Summary: The Beatitudes become the building blocks for successful kingdom living for all Believers.

NOTE: Study materials used for this message were taken from the following: "The Message of the Sermon on the Mount" Stott; "The Complete Biblical Study Library" Matthew. Since Michael King’s message "Assurance of Salvation" which I used for reference on part 1 only named the first 3 attitudes, the remainder I tried to create in order to build from one beatitude to the next. I also have power points for all the messages in this series, if you would like to use them, feel free to email me


TEXT: Matthew 5:9-10


Finishing up our series on the “Be” Attitudes

Jesus is laying out the “Constitution” by which all of His Disciples are to live.

TRANSITION: The 7th “Be“ Attitude that follows the Attitude of Transparency is an ATTITUDE OF RECONCILIATION.

I. Attitude of Reconciliation.

Matthew 5:9 “Blessed are the peacemakers, for they shall be called sons of God.”

1. True, Jesus was to say later that he had ‘not come to bring peace, but a sword, for he had come ‘to set a man against his father, and a daughter against her mother, and a daughter-in-law against her mother-in-law’, so that a man’s enemies would be ‘those of his own household’.

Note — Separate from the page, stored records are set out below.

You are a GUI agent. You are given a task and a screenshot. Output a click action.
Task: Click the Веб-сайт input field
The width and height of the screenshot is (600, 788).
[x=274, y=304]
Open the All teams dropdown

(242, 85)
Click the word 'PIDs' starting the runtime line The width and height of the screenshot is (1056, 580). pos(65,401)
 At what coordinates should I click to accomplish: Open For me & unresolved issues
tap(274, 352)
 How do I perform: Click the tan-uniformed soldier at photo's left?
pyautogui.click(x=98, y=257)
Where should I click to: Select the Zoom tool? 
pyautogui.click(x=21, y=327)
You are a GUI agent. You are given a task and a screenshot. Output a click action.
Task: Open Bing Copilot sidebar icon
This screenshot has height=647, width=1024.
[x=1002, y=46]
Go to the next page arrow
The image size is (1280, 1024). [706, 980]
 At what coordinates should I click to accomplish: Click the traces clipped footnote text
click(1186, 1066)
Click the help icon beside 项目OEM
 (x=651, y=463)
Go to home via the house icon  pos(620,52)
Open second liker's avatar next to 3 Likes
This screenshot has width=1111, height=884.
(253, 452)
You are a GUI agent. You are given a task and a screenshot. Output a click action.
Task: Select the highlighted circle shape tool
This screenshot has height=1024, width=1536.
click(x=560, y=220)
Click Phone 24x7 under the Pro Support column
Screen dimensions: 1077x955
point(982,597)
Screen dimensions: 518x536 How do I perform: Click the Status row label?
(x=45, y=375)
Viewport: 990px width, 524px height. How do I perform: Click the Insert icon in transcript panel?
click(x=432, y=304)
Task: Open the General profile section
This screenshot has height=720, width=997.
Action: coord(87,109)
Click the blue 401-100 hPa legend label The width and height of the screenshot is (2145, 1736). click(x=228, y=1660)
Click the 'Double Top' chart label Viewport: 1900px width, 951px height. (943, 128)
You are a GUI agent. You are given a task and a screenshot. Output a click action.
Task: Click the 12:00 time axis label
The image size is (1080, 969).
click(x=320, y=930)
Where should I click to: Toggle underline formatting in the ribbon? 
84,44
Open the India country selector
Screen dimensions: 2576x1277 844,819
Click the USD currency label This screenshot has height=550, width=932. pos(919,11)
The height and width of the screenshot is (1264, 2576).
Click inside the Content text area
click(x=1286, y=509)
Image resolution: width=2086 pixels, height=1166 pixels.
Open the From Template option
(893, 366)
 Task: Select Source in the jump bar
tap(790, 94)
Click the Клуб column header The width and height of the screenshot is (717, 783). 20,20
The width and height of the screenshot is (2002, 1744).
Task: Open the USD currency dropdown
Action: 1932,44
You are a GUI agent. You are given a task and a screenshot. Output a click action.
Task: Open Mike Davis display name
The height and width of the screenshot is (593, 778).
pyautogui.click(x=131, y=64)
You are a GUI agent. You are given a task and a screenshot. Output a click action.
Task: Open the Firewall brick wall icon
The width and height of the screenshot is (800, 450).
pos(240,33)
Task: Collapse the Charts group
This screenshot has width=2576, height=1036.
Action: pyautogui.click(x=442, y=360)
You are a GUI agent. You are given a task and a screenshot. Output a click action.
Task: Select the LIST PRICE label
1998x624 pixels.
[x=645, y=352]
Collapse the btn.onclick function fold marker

2. We should never ourselves seek conflict or be responsible for it. On the contrary, we are called to peace (1 Cor. 7:15), we are actively to pursue peace, we are to ‘strive for peace with all men’ and so far as it depends on us, we are to ‘live peaceably with all’. (Romans 12:18)

3. Peacemaking is a divine work.

4. The sequence of thought from purity of heart to peacemaking is natural, because one of the most frequent causes of conflict is intrigue, while openness and sincerity are essential to all true reconciliation.

5. Every Christian, according to this beatitude, is meant to be a peacemaker both in the community and in the church.

6. The words ‘peace’ and ‘appeasement’ are not synonyms.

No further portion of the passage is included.